▸ **What to do**: All of the data must be output without alteration.

Stored data entries
* * *

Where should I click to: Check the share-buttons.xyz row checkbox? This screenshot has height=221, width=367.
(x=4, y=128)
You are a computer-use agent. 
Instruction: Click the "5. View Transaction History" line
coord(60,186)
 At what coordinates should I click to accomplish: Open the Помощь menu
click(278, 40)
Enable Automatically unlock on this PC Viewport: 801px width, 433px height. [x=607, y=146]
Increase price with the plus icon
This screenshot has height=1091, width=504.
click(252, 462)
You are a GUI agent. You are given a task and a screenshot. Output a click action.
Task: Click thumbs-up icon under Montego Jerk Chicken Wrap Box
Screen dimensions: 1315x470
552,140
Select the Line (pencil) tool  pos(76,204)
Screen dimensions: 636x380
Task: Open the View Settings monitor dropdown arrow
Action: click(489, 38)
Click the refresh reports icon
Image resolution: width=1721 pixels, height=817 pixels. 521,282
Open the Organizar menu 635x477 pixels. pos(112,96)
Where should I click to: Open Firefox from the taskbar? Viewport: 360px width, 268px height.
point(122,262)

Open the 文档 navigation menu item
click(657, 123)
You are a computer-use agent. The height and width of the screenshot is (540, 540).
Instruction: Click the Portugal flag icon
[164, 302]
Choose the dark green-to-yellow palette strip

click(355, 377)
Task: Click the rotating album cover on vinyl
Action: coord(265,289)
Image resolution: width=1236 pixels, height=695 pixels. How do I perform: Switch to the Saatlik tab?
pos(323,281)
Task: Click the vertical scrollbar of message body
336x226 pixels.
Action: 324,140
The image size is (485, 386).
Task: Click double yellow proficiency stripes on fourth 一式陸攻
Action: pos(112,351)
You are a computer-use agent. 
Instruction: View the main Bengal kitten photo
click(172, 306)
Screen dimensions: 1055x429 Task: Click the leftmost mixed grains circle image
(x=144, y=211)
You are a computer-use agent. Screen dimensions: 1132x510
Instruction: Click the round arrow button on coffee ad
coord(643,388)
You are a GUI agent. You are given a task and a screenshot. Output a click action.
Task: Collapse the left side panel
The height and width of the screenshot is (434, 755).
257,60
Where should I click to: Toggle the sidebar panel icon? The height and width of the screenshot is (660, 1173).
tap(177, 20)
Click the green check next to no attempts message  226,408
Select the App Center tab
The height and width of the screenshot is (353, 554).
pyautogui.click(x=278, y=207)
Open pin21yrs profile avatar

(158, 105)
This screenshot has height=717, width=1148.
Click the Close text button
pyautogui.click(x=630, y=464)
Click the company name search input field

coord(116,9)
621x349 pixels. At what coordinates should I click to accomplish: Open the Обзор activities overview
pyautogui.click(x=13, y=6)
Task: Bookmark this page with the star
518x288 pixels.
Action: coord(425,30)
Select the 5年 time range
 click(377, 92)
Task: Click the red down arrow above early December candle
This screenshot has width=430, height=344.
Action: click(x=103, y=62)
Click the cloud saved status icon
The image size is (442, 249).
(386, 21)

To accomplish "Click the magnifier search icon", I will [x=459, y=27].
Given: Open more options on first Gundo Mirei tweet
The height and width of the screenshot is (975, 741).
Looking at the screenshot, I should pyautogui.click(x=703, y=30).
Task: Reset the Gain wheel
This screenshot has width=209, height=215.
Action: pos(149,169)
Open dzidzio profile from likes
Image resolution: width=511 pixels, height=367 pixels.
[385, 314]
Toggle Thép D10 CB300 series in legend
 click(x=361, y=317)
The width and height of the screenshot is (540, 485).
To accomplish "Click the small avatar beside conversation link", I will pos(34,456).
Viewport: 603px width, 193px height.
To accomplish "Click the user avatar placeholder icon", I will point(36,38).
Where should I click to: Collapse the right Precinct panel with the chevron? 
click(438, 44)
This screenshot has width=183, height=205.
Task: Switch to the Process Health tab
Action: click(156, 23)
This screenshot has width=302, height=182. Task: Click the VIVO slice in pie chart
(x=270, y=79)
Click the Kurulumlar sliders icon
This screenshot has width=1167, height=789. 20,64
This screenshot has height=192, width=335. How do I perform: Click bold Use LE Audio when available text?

* * *

▸ **Written reply**:
Where should I click to: Check the share-buttons.xyz row checkbox? This screenshot has height=221, width=367.
(x=4, y=128)
You are a computer-use agent. 
Instruction: Click the "5. View Transaction History" line
coord(60,186)
 At what coordinates should I click to accomplish: Open the Помощь menu
click(278, 40)
Enable Automatically unlock on this PC Viewport: 801px width, 433px height. [x=607, y=146]
Increase price with the plus icon
This screenshot has height=1091, width=504.
click(252, 462)
You are a GUI agent. You are given a task and a screenshot. Output a click action.
Task: Click thumbs-up icon under Montego Jerk Chicken Wrap Box
Screen dimensions: 1315x470
552,140
Select the Line (pencil) tool  pos(76,204)
Screen dimensions: 636x380
Task: Open the View Settings monitor dropdown arrow
Action: click(489, 38)
Click the refresh reports icon
Image resolution: width=1721 pixels, height=817 pixels. 521,282
Open the Organizar menu 635x477 pixels. pos(112,96)
Where should I click to: Open Firefox from the taskbar? Viewport: 360px width, 268px height.
point(122,262)

Open the 文档 navigation menu item
click(657, 123)
You are a computer-use agent. The height and width of the screenshot is (540, 540).
Instruction: Click the Portugal flag icon
[164, 302]
Choose the dark green-to-yellow palette strip

click(355, 377)
Task: Click the rotating album cover on vinyl
Action: coord(265,289)
Image resolution: width=1236 pixels, height=695 pixels. How do I perform: Switch to the Saatlik tab?
pos(323,281)
Task: Click the vertical scrollbar of message body
336x226 pixels.
Action: 324,140
The image size is (485, 386).
Task: Click double yellow proficiency stripes on fourth 一式陸攻
Action: pos(112,351)
You are a computer-use agent. 
Instruction: View the main Bengal kitten photo
click(172, 306)
Screen dimensions: 1055x429 Task: Click the leftmost mixed grains circle image
(x=144, y=211)
You are a computer-use agent. Screen dimensions: 1132x510
Instruction: Click the round arrow button on coffee ad
coord(643,388)
You are a GUI agent. You are given a task and a screenshot. Output a click action.
Task: Collapse the left side panel
The height and width of the screenshot is (434, 755).
257,60
Where should I click to: Toggle the sidebar panel icon? The height and width of the screenshot is (660, 1173).
tap(177, 20)
Click the green check next to no attempts message  226,408
Select the App Center tab
The height and width of the screenshot is (353, 554).
pyautogui.click(x=278, y=207)
Open pin21yrs profile avatar

(158, 105)
This screenshot has height=717, width=1148.
Click the Close text button
pyautogui.click(x=630, y=464)
Click the company name search input field

coord(116,9)
621x349 pixels. At what coordinates should I click to accomplish: Open the Обзор activities overview
pyautogui.click(x=13, y=6)
Task: Bookmark this page with the star
518x288 pixels.
Action: coord(425,30)
Select the 5年 time range
 click(377, 92)
Task: Click the red down arrow above early December candle
This screenshot has width=430, height=344.
Action: click(x=103, y=62)
Click the cloud saved status icon
The image size is (442, 249).
(386, 21)

To accomplish "Click the magnifier search icon", I will [x=459, y=27].
Given: Open more options on first Gundo Mirei tweet
The height and width of the screenshot is (975, 741).
Looking at the screenshot, I should pyautogui.click(x=703, y=30).
Task: Reset the Gain wheel
This screenshot has width=209, height=215.
Action: pos(149,169)
Open dzidzio profile from likes
Image resolution: width=511 pixels, height=367 pixels.
[385, 314]
Toggle Thép D10 CB300 series in legend
 click(x=361, y=317)
The width and height of the screenshot is (540, 485).
To accomplish "Click the small avatar beside conversation link", I will pos(34,456).
Viewport: 603px width, 193px height.
To accomplish "Click the user avatar placeholder icon", I will point(36,38).
Where should I click to: Collapse the right Precinct panel with the chevron? 
click(438, 44)
This screenshot has width=183, height=205.
Task: Switch to the Process Health tab
Action: click(156, 23)
This screenshot has width=302, height=182. Task: Click the VIVO slice in pie chart
(x=270, y=79)
Click the Kurulumlar sliders icon
This screenshot has width=1167, height=789. 20,64
This screenshot has height=192, width=335. How do I perform: Click bold Use LE Audio when available text?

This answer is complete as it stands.